A sua natureza apolítica torna-os ainda mais sérios e perigosos para o Kremlin porque envolverão segmentos muito amplos da sociedade. As primeiras manifestações podem ser pichações esporádicas, obras musicais ou outras formas de arte audiovisual, piadas e mudanças no discurso cotidiano relacionadas à percepção de Putin e à sua capacidade de liderar o país e fazê-lo avançar.
Não é à toa que o Kremlin está actualmente a prestar tanta atenção testando todo tipo de bloqueio de redes sociais e mensageiros instantâneos.
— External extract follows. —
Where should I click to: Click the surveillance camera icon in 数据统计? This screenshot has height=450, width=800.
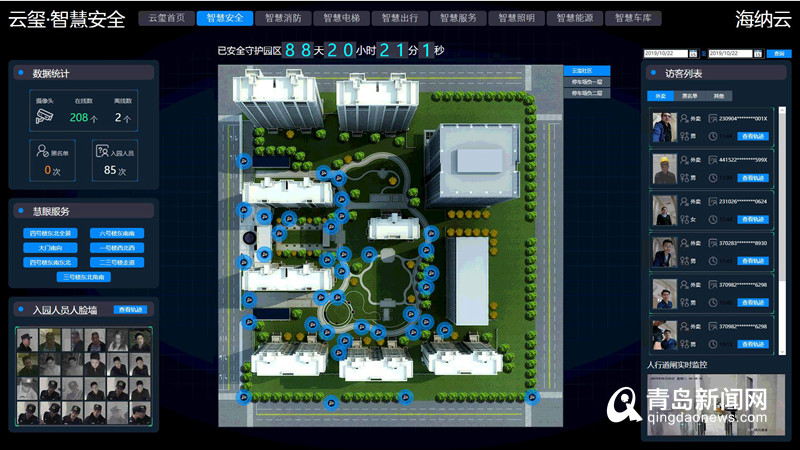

A principal razão para isto não é apenas o desejo de proteger a sociedade da “influência corrosiva do Ocidente” e da oposição russa, mas também de controlar a antiética comunicação social russa. Incapaz de impedir a cristalização do descontentamento, o Kremlin tentará impedir a sua propagação. Tentará fazer o que fez nas comunidades locais das redes sociais na região de Kursk depois de a Ucrânia ter iniciado a sua ofensiva – apagar todos os comentários negativos e alertar para a responsabilidade por novos posts.
De uma forma ou de outra, esta se tornará uma nova realidade que tem todas as chances de se multiplicar: do agora famoso canal Telegram “Sudzha Native” para toda a Rússia.